Dere was fighting around the country all the time after dat, but I seen no battles. Only sometimes I hear the guns going BOOM! BOOM! away off and know that pretty soon the soldiers will come running by the place going every which way, dey come by lots of times and I see them bleeding and wanting water to drink.
One morning I got up and went out on the porch. Dere was a man dere waiting for help. "Would your master give me some medicine?" the man say to me, and I go into the house and get Master Grant.
When the master come out he look at the man and say, "Henry! What's the matter?" When he finds out the man is shot and sick he takes him into the house and lets him stay. Henry Hill, dat was the man's name, was kin to Tom Hill, one of the plantation owners down in the country more. They say he married a sister of Master Grants after the war ended.
Before the war was over Master Grant search out all the things dat was hid and take his slave to Elberton, Georgia. All the other slave owners do the same. Dat was the last year of the war and dat is where we was all freed.
The master got mean along about the time of freedom; some of the slaves was shot because dey wouldn't work. The master say, "If dey won't work just git rid of dem!" The overseer done what he said, but Ma and me was one of the family and nobody git mad at us for nothing we do or nothing we don't.
Somehow after the freedom Ma got a little farm and worked on it.

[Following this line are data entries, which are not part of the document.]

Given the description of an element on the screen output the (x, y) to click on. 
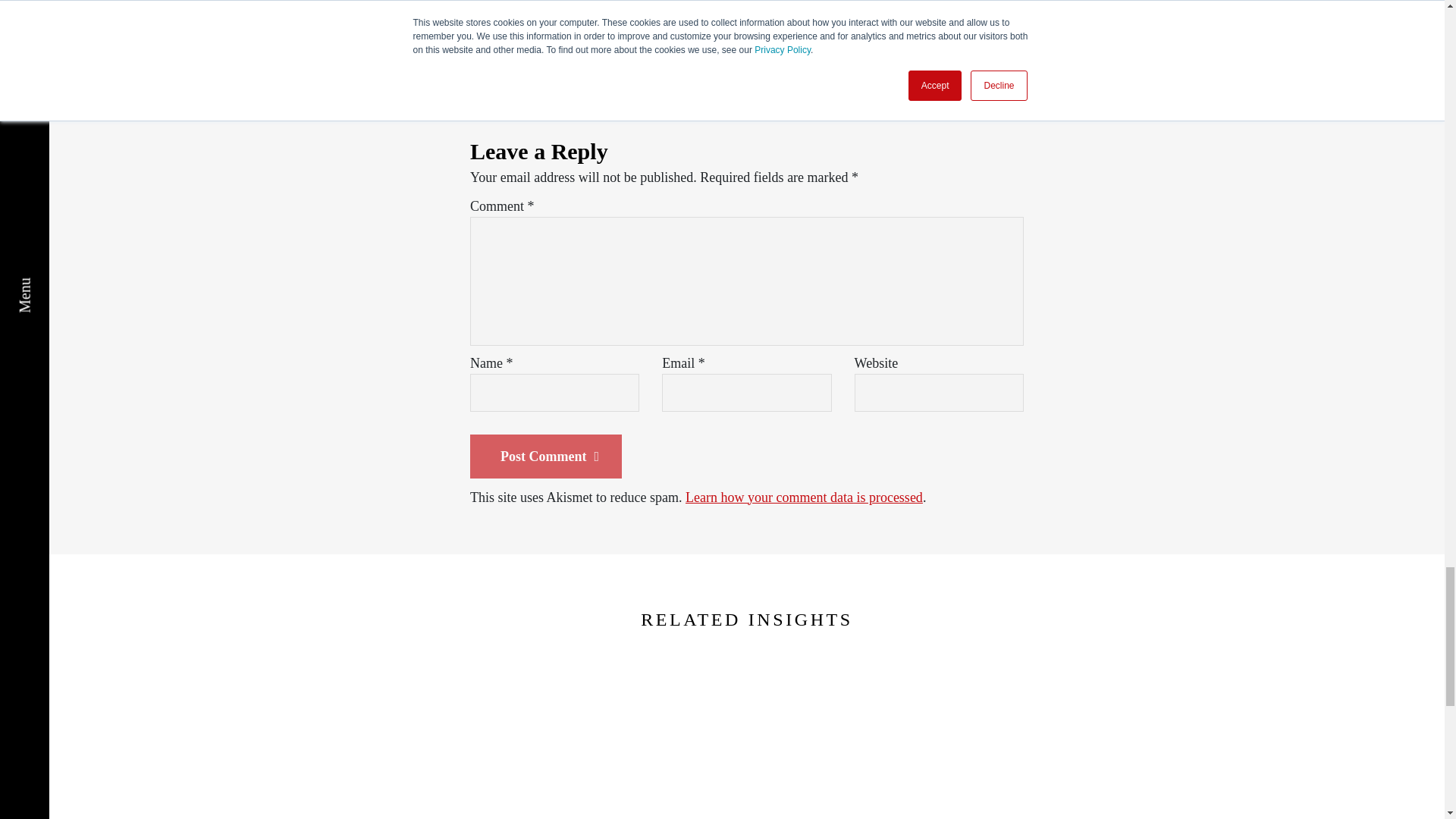
January 10, 2018 at 3:30 pm (670, 34)
Given the description of an element on the screen output the (x, y) to click on. 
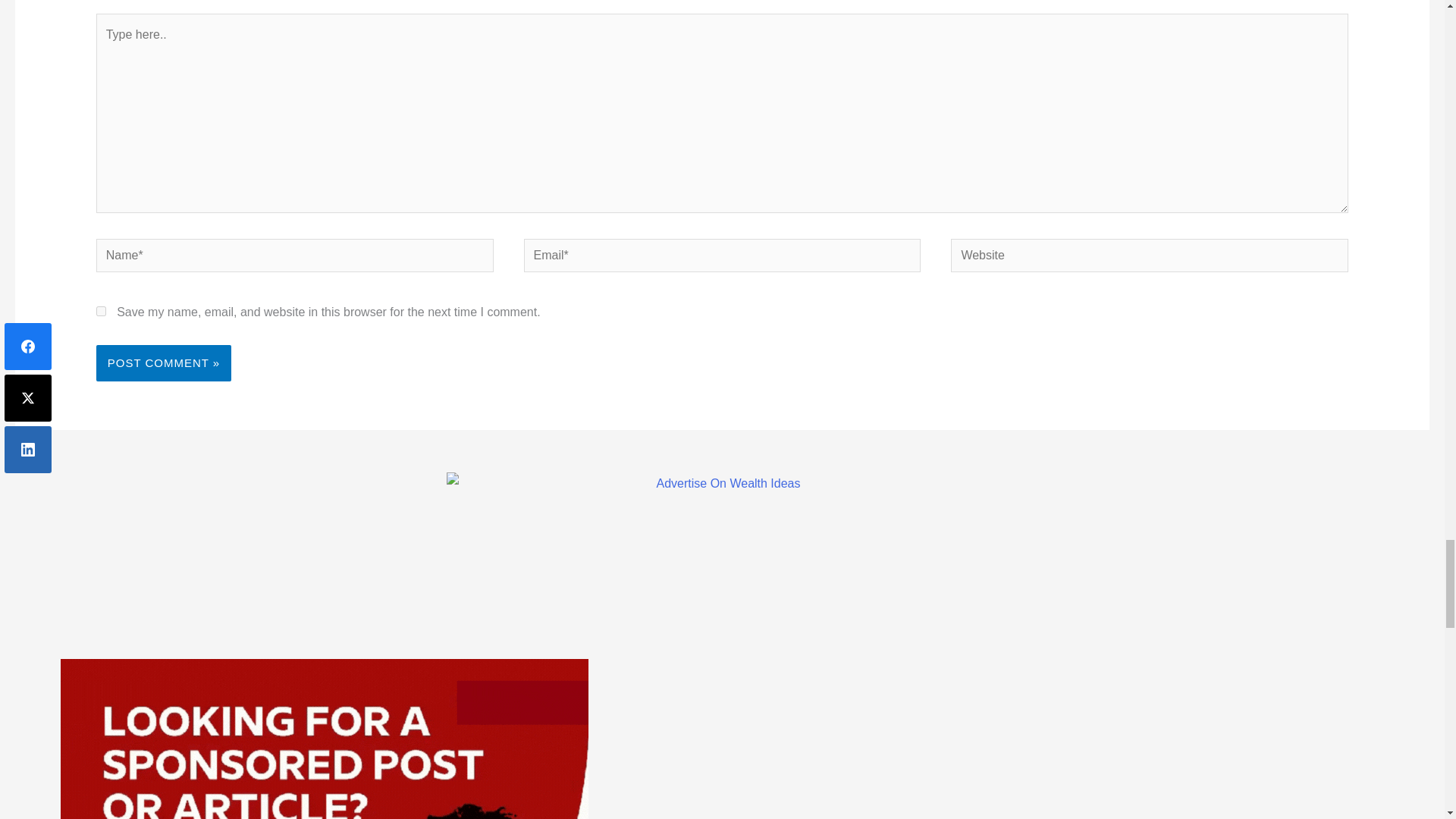
wealth-ideas-sponsored-post (324, 739)
yes (101, 311)
Given the description of an element on the screen output the (x, y) to click on. 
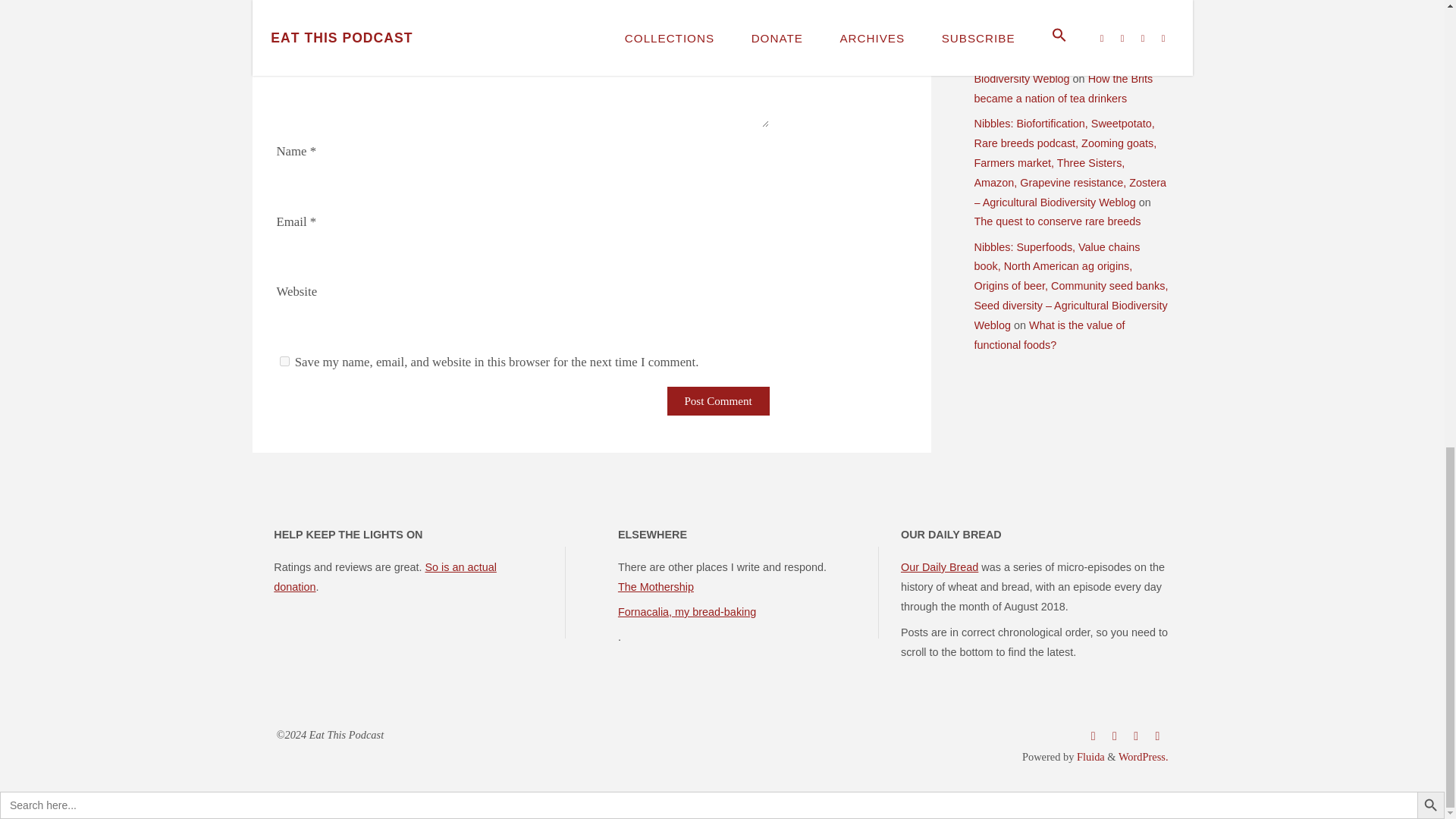
yes (283, 361)
Post Comment (718, 400)
Post Comment (718, 400)
Given the description of an element on the screen output the (x, y) to click on. 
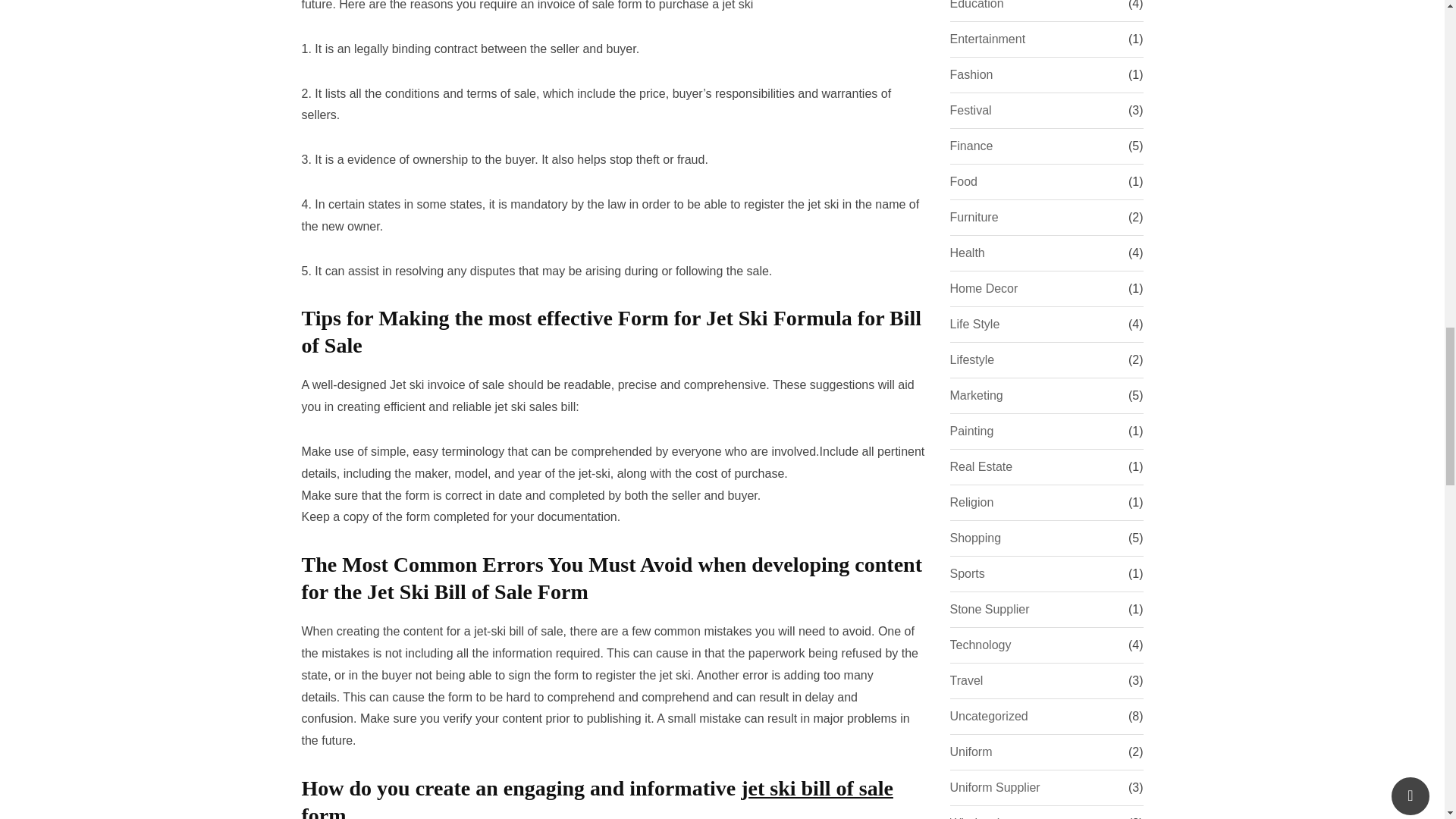
jet ski bill of sale form (597, 797)
Given the description of an element on the screen output the (x, y) to click on. 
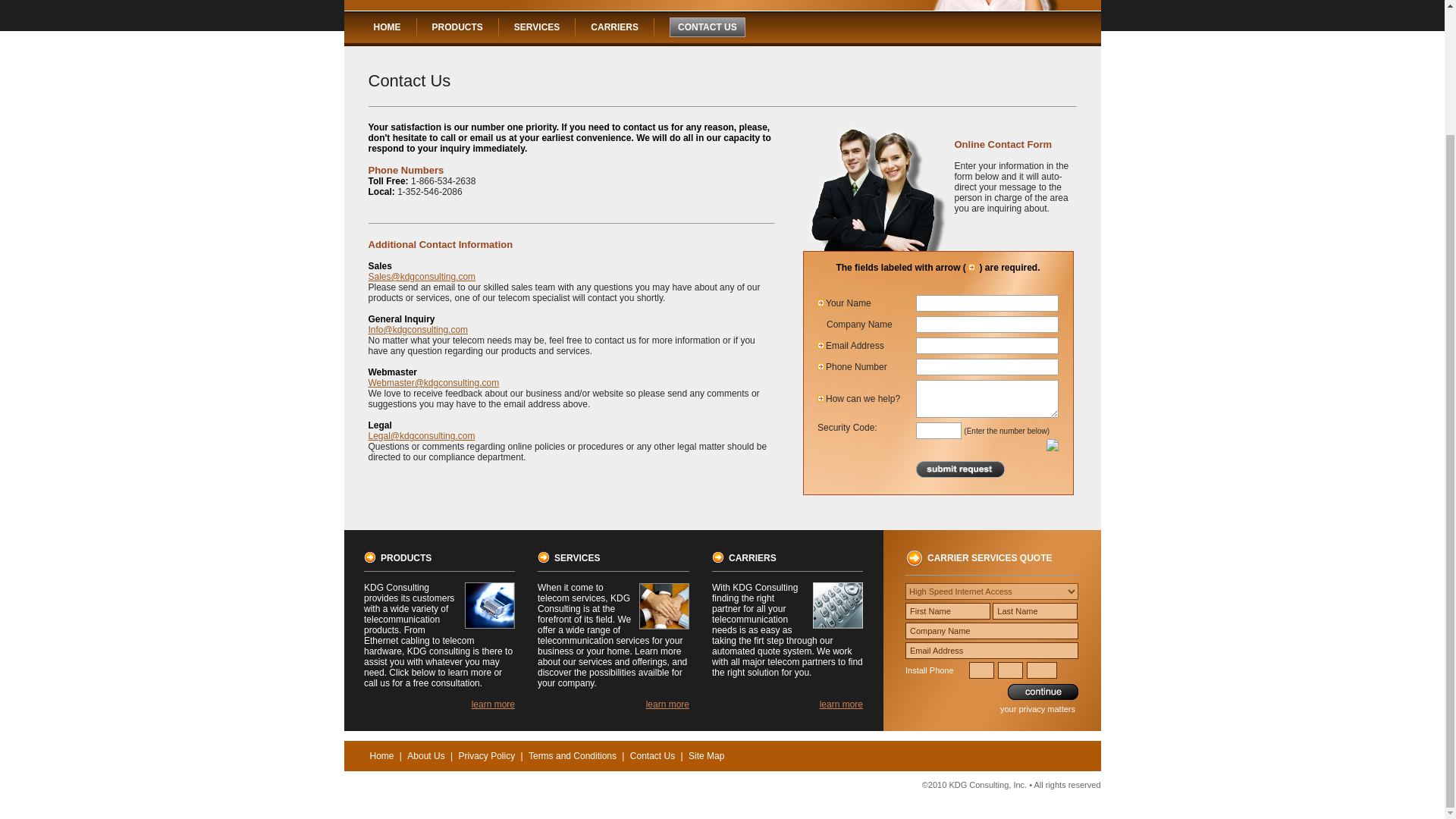
Home (381, 756)
learn more (667, 704)
Contact Us (652, 756)
Company Name (991, 630)
SERVICES (536, 27)
Terms and Conditions (572, 756)
CARRIERS (615, 27)
Privacy Policy (486, 756)
learn more (841, 704)
Site Map (705, 756)
Given the description of an element on the screen output the (x, y) to click on. 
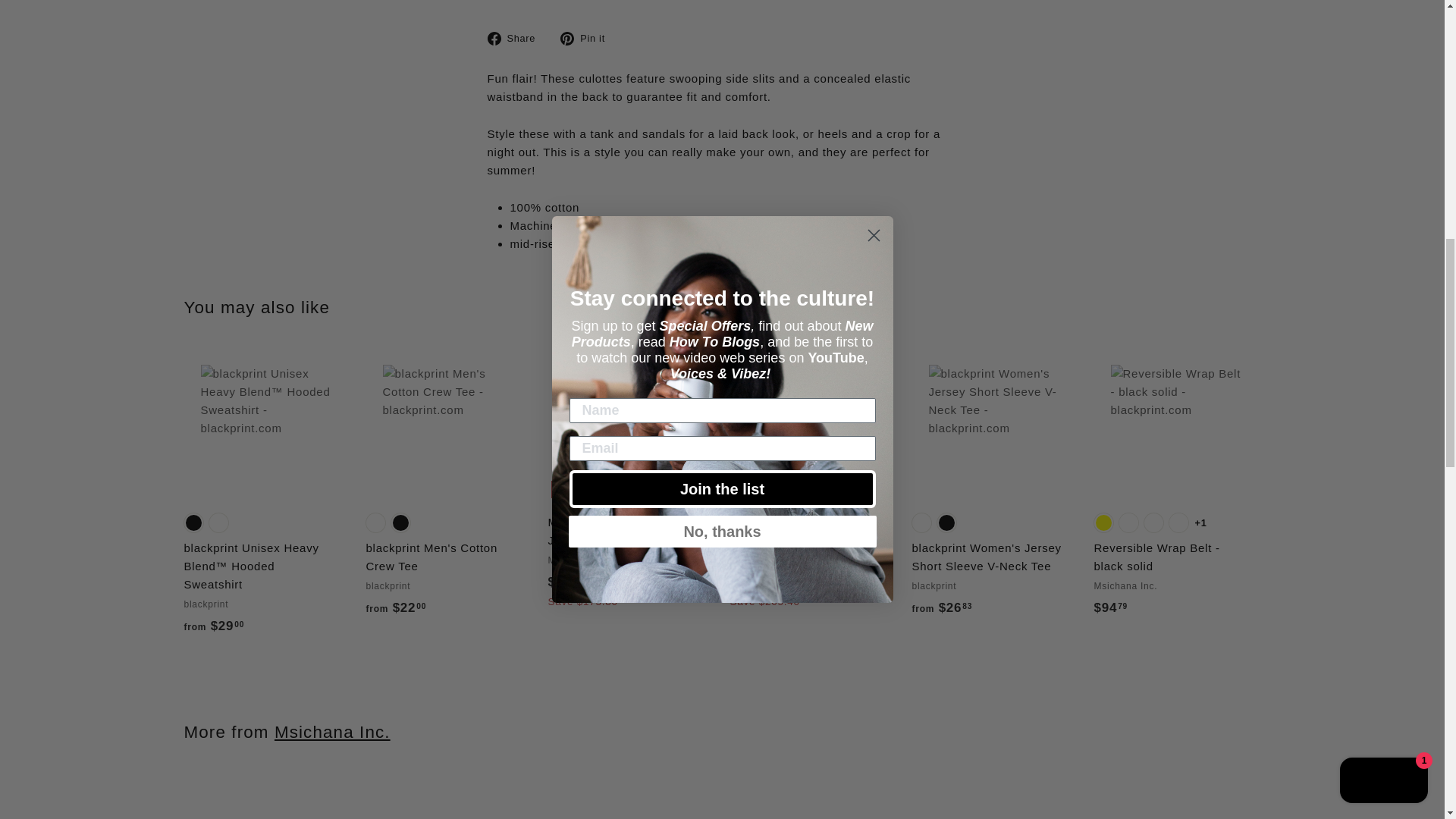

She didn't do no more spinning for Mistress Grant and no more working in the master's garden, but she had to work harder than ever before, even though it was for her ownself. Dat's when I work too. Wore myself out after freedom and got kinder tired hearing folks yelling about Grant and Lincoln setting us free.
I married Abraham Scott, then sometime after come to Muskogee; before Statehood it was. Dere was four children; two of dem died. The living are Lizzie and Booey; the boy Booey had a good job at Atlanta. The dead are Robert Scott and John Henry Washington Scott.
I belong to the church every year since 80 years ago. Everybody ought to have religion and if anybody gets behind in their religion, just boot him back into the church, just like the overseer boot 'em along the cotton rows in slave times.